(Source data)

.....

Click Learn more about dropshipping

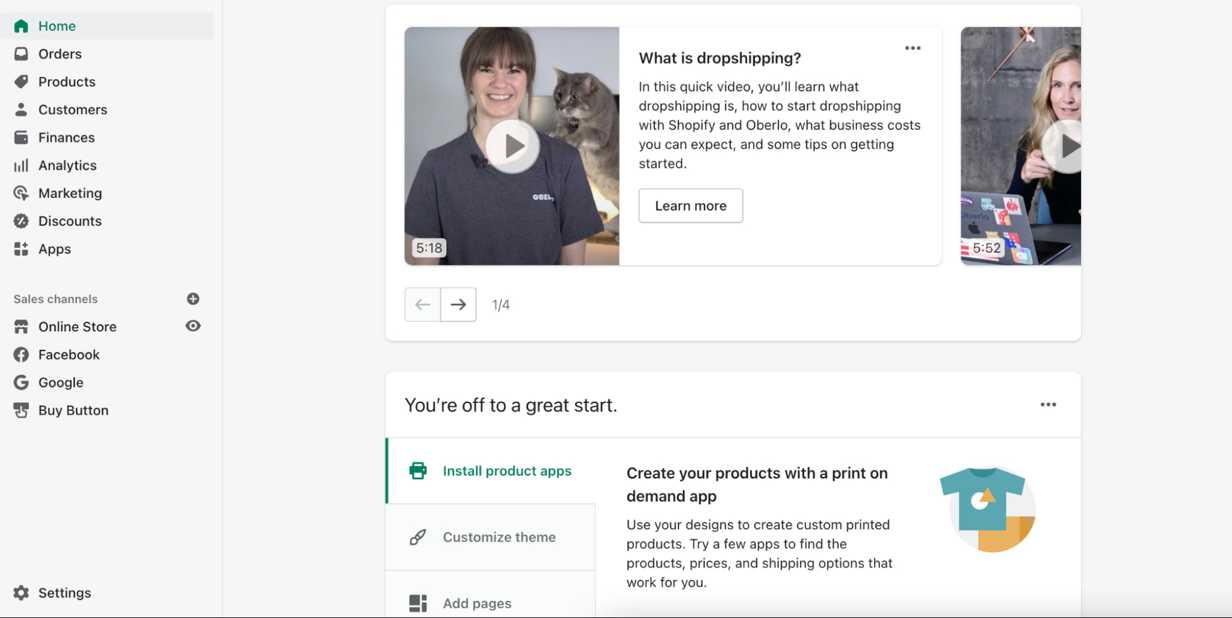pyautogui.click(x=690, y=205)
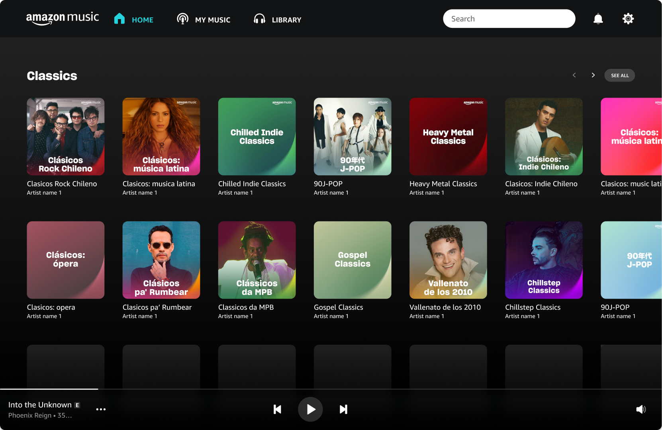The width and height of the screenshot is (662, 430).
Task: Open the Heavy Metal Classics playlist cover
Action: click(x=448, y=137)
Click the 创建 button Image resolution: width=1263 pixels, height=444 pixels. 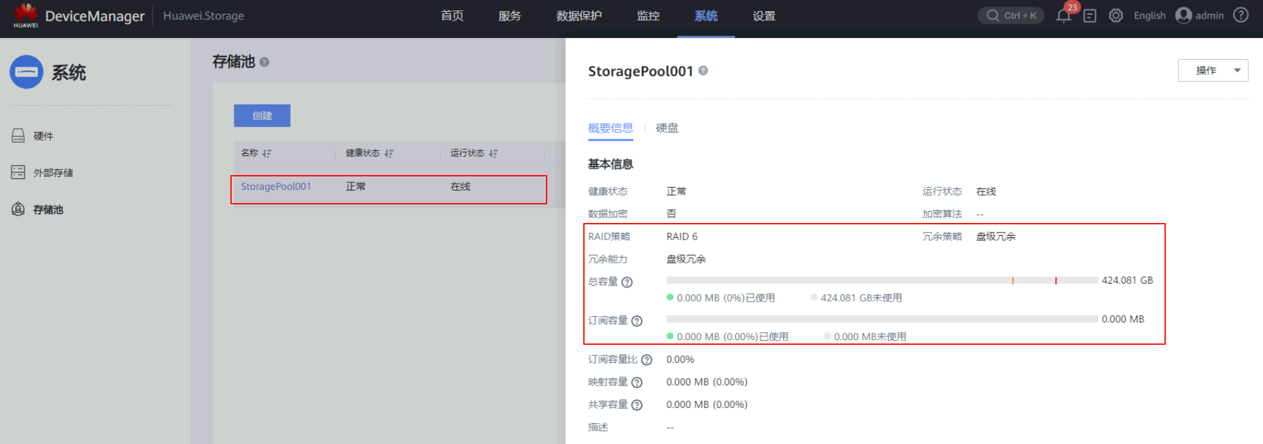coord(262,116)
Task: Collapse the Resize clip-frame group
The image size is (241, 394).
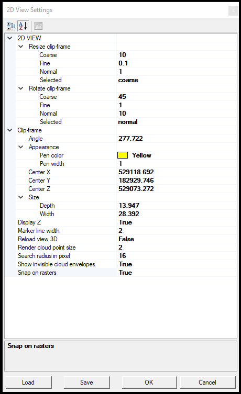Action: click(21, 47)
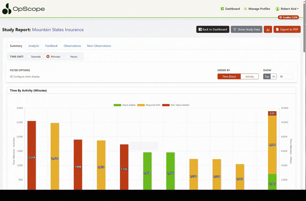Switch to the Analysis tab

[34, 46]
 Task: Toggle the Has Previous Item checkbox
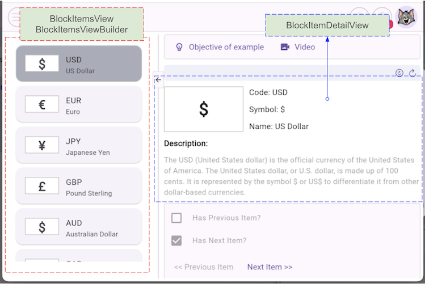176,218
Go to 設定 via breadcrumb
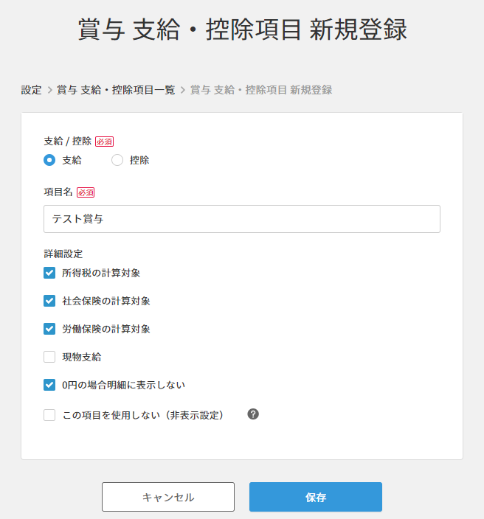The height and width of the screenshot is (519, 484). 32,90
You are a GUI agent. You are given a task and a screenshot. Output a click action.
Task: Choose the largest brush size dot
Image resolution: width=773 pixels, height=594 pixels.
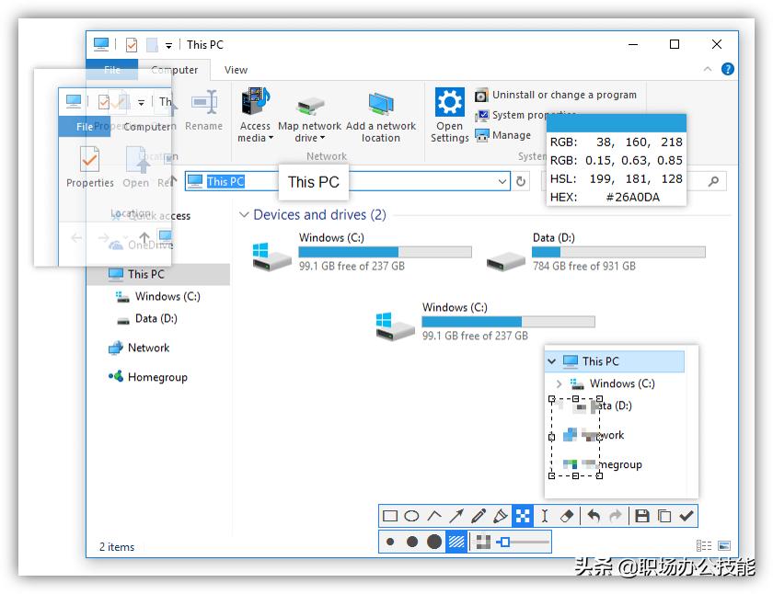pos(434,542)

.....

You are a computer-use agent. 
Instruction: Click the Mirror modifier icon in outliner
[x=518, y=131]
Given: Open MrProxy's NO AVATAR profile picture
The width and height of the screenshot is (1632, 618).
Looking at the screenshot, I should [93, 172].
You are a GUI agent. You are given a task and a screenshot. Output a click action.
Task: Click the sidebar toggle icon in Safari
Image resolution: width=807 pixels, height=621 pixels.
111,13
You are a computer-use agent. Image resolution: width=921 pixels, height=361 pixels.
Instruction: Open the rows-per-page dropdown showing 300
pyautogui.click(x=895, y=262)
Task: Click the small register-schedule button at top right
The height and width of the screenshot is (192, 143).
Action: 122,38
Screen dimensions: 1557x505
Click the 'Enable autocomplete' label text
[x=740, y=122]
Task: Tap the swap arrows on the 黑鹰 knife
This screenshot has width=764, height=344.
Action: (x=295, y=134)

.....

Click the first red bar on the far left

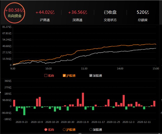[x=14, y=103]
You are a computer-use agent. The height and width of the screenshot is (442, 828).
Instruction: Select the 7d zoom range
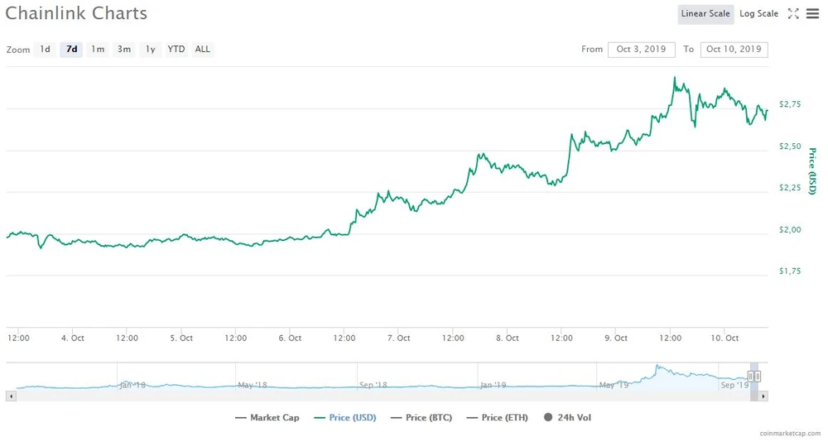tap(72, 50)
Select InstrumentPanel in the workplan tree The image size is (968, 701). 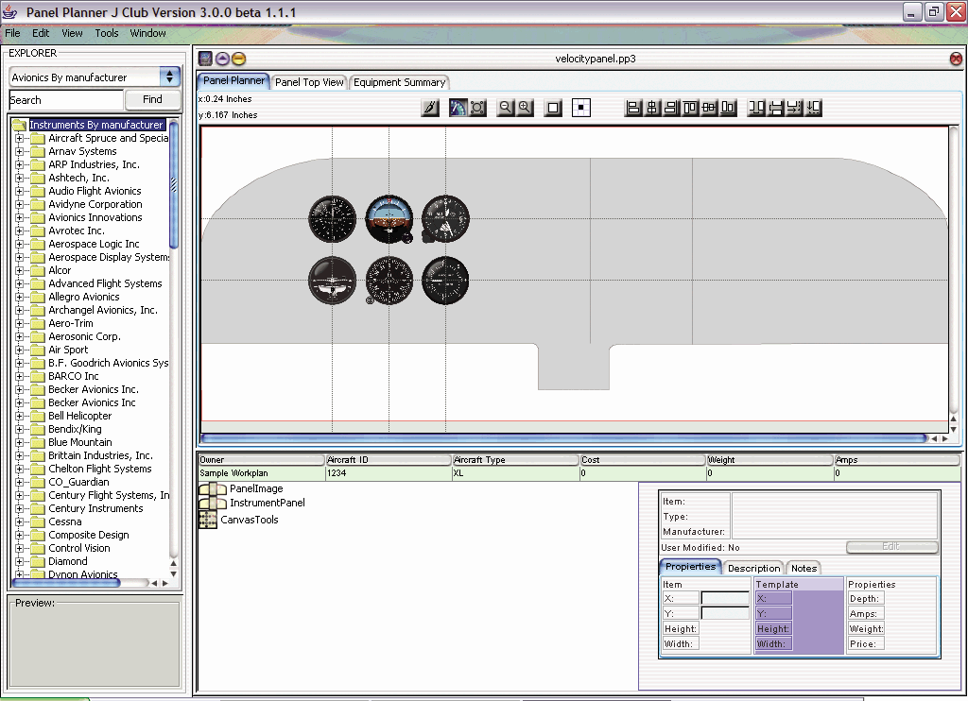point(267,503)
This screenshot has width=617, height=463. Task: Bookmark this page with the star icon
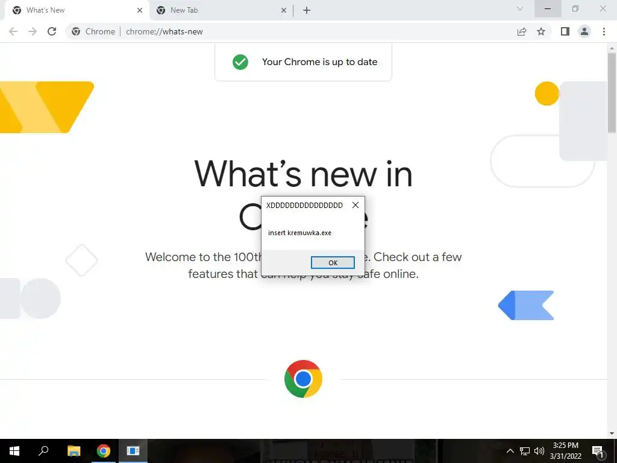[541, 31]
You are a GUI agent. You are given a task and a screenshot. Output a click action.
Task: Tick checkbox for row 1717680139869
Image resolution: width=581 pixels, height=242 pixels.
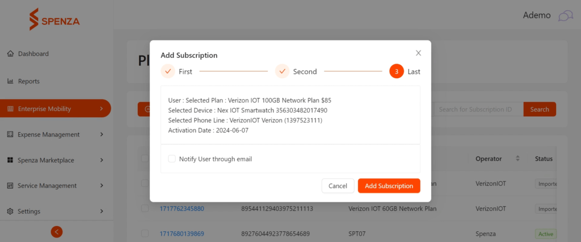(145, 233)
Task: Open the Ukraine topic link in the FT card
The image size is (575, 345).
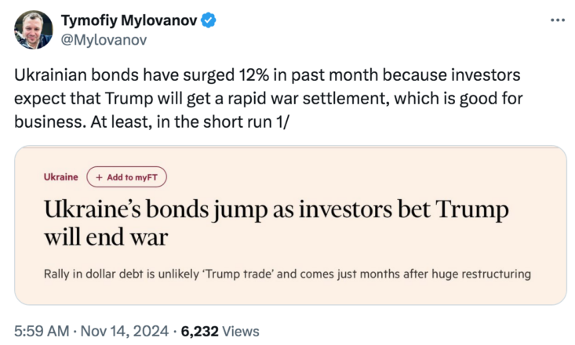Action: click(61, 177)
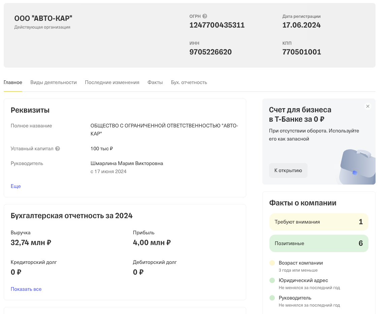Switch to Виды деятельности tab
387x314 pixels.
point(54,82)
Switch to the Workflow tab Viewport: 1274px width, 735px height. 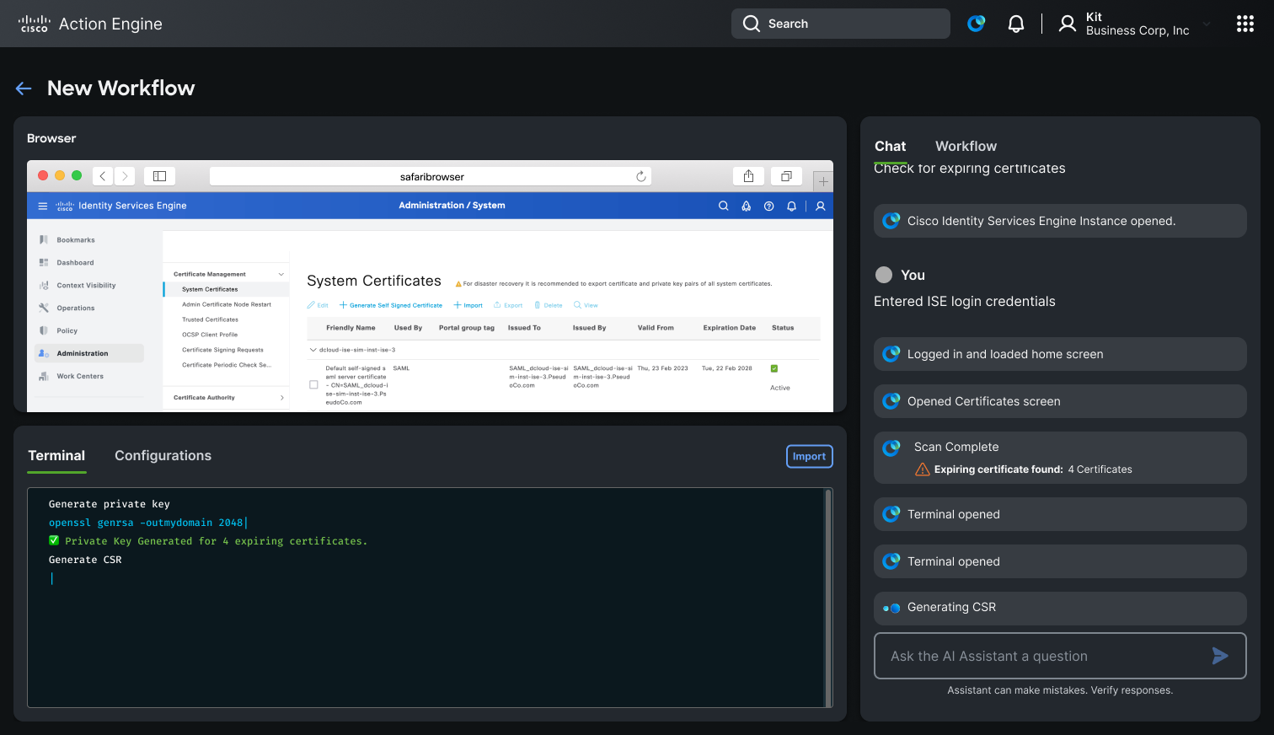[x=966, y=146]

.....

→ TASK INSTRUCTIONS
Pull out every line in the source data above that contains the word "checkbox". Case counts, so a line matches only if the capitalization is identical.

→ SOLVED PROBLEM
 Task: Toggle the Has Previous Item checkbox
Task: Tick checkbox for row 1717680139869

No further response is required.